Output only the entries in the stretch from the line containing "54 (383, 2407)" through the line containing "95 (344, 2425)" as a two-column CSV with the header entry_text,click_point. Give one row per entry, with its text and its answer each in a single quoted field and any line breaks replaced by spaces.
───── Data supplied ─────
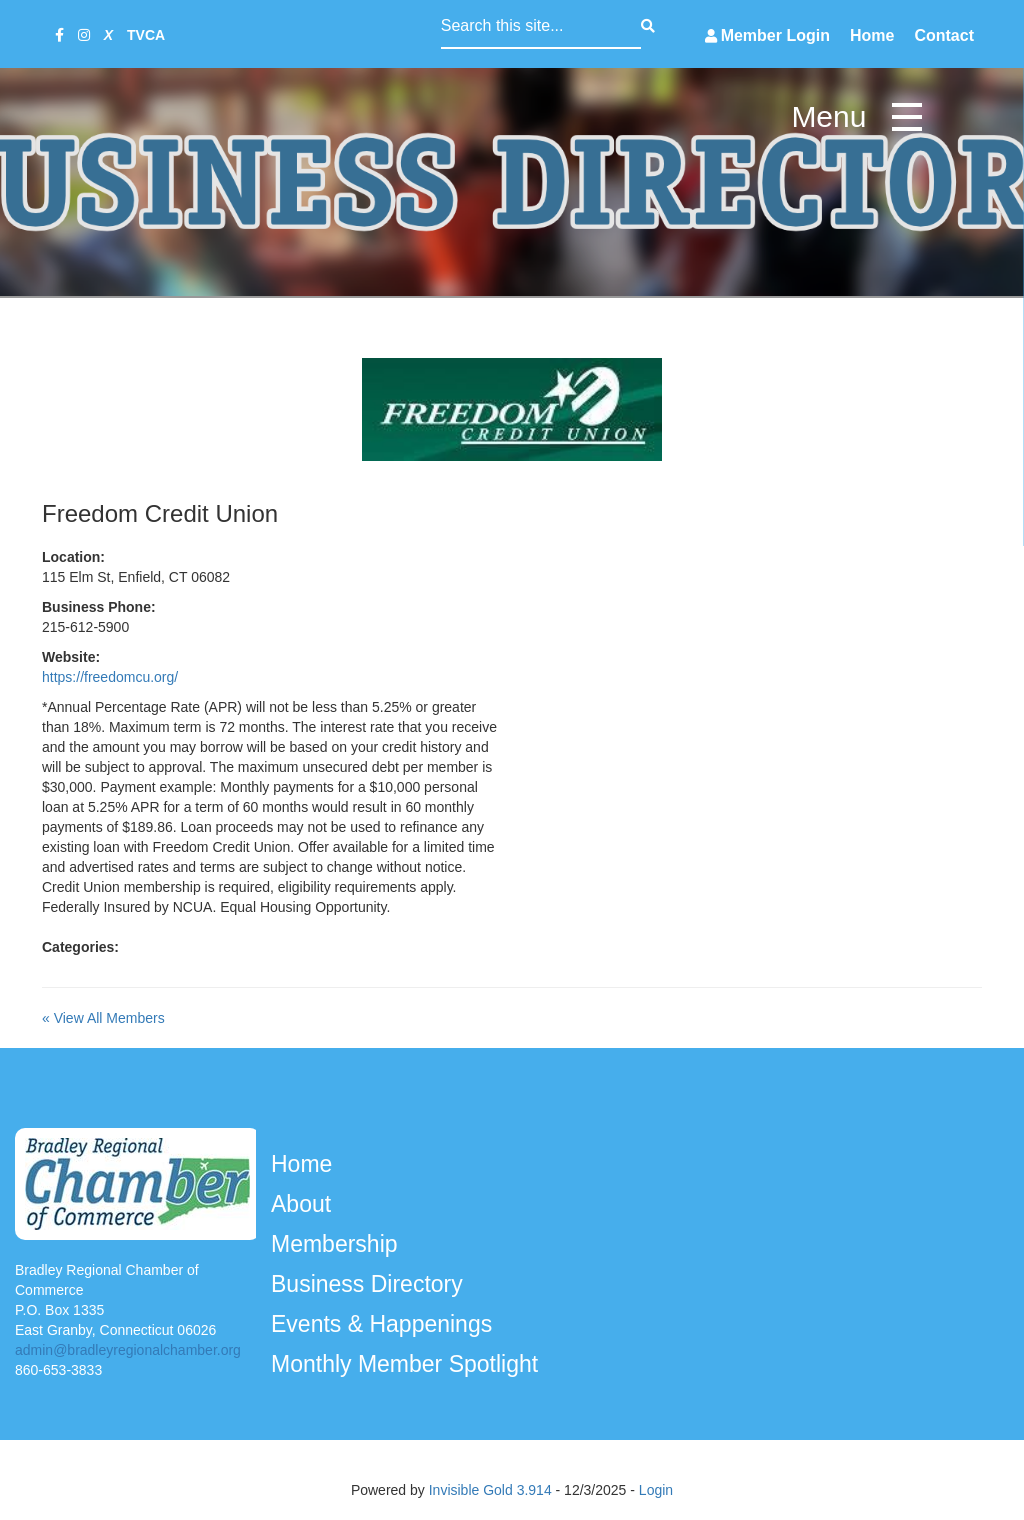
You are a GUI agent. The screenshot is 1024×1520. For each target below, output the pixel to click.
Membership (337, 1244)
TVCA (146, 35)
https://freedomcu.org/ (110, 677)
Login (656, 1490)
─────
───── Data supplied ─────
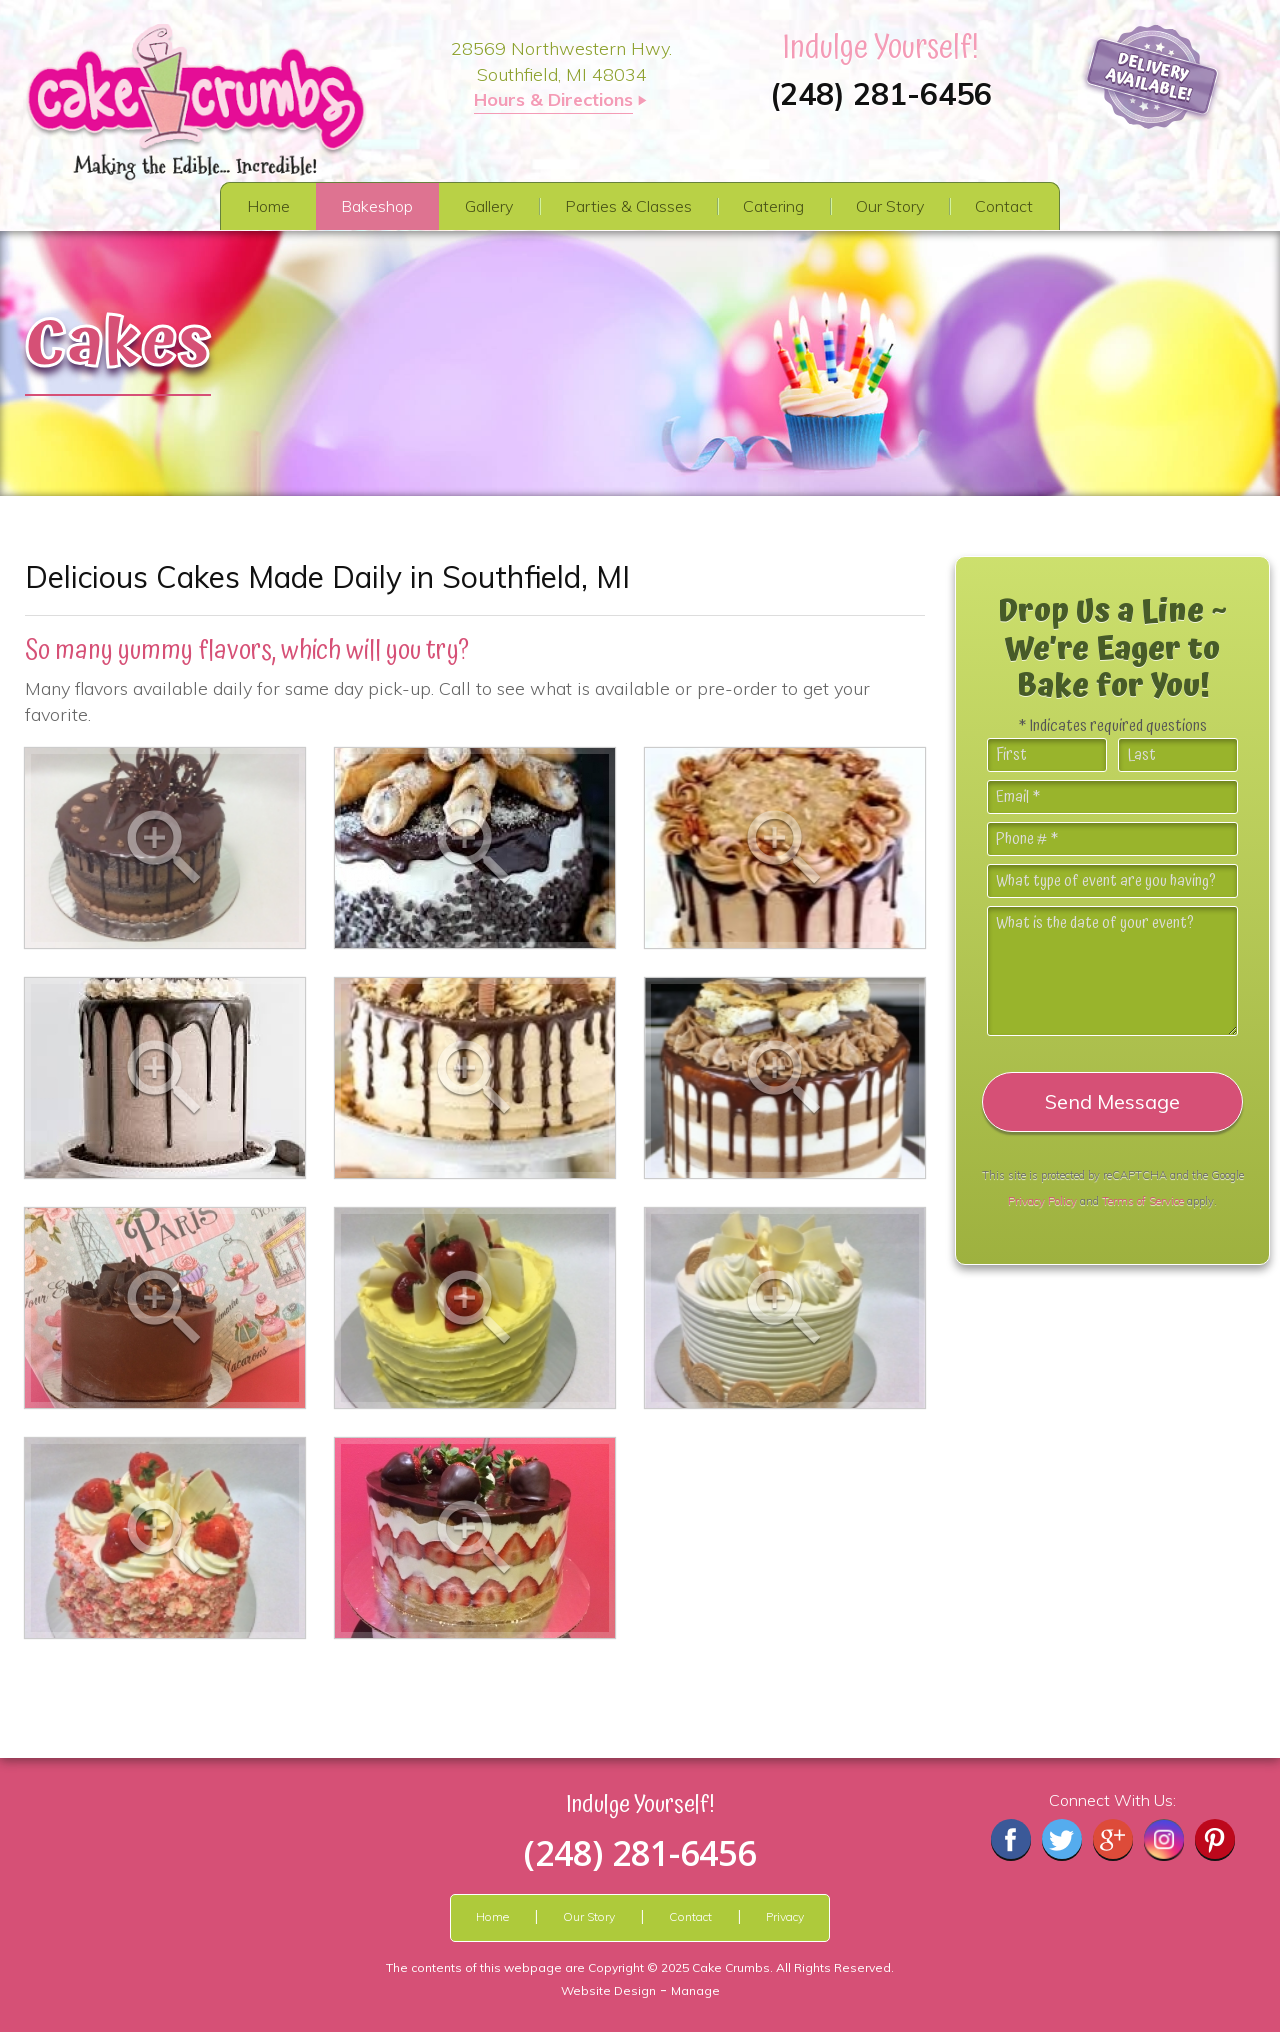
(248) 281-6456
─────
───── Data supplied ─────
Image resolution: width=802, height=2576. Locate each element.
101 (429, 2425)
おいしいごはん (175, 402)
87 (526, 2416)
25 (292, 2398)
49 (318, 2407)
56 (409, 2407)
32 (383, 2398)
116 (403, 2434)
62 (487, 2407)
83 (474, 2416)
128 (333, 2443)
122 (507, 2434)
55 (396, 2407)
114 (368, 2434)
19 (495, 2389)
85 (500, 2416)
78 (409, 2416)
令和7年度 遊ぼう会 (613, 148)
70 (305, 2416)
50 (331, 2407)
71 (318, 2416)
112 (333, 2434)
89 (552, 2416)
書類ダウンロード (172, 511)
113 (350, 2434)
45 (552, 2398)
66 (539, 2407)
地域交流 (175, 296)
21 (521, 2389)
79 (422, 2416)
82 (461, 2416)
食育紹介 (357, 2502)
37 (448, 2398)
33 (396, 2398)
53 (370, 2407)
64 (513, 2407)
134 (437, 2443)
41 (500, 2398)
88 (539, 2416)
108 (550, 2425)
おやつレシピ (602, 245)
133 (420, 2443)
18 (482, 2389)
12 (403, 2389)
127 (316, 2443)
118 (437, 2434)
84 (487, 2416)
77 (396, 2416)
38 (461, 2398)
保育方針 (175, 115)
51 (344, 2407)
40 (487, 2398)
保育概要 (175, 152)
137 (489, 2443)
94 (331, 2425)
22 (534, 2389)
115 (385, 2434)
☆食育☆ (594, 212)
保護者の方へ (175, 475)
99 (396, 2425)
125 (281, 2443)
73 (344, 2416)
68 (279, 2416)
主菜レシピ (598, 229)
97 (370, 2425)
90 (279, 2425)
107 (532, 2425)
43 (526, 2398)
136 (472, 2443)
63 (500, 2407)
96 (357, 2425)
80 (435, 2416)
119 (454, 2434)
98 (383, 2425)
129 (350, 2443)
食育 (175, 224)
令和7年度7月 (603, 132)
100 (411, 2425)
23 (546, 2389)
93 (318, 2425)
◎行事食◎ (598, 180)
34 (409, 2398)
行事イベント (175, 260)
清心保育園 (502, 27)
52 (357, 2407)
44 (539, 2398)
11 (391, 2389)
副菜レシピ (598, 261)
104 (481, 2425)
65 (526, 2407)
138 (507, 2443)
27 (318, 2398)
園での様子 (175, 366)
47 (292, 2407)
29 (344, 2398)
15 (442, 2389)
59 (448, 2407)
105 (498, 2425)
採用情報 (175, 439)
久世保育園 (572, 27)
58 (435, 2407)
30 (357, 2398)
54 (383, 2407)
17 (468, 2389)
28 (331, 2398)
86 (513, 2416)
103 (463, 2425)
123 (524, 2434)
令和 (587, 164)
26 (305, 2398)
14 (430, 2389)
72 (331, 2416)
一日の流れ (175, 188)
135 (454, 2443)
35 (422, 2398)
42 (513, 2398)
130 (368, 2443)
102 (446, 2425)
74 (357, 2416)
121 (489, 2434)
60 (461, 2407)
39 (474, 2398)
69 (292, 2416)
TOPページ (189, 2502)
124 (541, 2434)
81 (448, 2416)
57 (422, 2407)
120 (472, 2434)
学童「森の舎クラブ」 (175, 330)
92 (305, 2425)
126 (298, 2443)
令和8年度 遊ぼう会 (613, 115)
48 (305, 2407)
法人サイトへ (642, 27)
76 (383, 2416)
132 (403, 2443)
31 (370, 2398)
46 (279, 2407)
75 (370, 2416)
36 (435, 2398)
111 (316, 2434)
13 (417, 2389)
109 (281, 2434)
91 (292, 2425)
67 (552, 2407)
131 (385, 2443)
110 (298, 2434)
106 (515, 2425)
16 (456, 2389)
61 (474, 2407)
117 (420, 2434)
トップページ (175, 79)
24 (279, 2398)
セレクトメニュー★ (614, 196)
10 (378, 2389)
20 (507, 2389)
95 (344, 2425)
─────
The answer:
entry_text,click_point
"54","(383, 2407)"
"17","(468, 2389)"
"28","(331, 2398)"
"86","(513, 2416)"
"103","(463, 2425)"
"123","(524, 2434)"
"令和","(587, 164)"
"26","(305, 2398)"
"14","(430, 2389)"
"72","(331, 2416)"
"一日の流れ","(175, 188)"
"135","(454, 2443)"
"35","(422, 2398)"
"42","(513, 2398)"
"130","(368, 2443)"
"102","(446, 2425)"
"74","(357, 2416)"
"121","(489, 2434)"
"60","(461, 2407)"
"39","(474, 2398)"
"69","(292, 2416)"
"TOPページ","(189, 2502)"
"124","(541, 2434)"
"81","(448, 2416)"
"57","(422, 2407)"
"120","(472, 2434)"
"学童「森の舎クラブ」","(175, 330)"
"92","(305, 2425)"
"126","(298, 2443)"
"令和8年度 遊ぼう会","(613, 115)"
"48","(305, 2407)"
"法人サイトへ","(642, 27)"
"76","(383, 2416)"
"132","(403, 2443)"
"31","(370, 2398)"
"46","(279, 2407)"
"75","(370, 2416)"
"36","(435, 2398)"
"111","(316, 2434)"
"13","(417, 2389)"
"109","(281, 2434)"
"91","(292, 2425)"
"67","(552, 2407)"
"131","(385, 2443)"
"110","(298, 2434)"
"106","(515, 2425)"
"16","(456, 2389)"
"61","(474, 2407)"
"117","(420, 2434)"
"トップページ","(175, 79)"
"24","(279, 2398)"
"セレクトメニュー★","(614, 196)"
"10","(378, 2389)"
"20","(507, 2389)"
"95","(344, 2425)"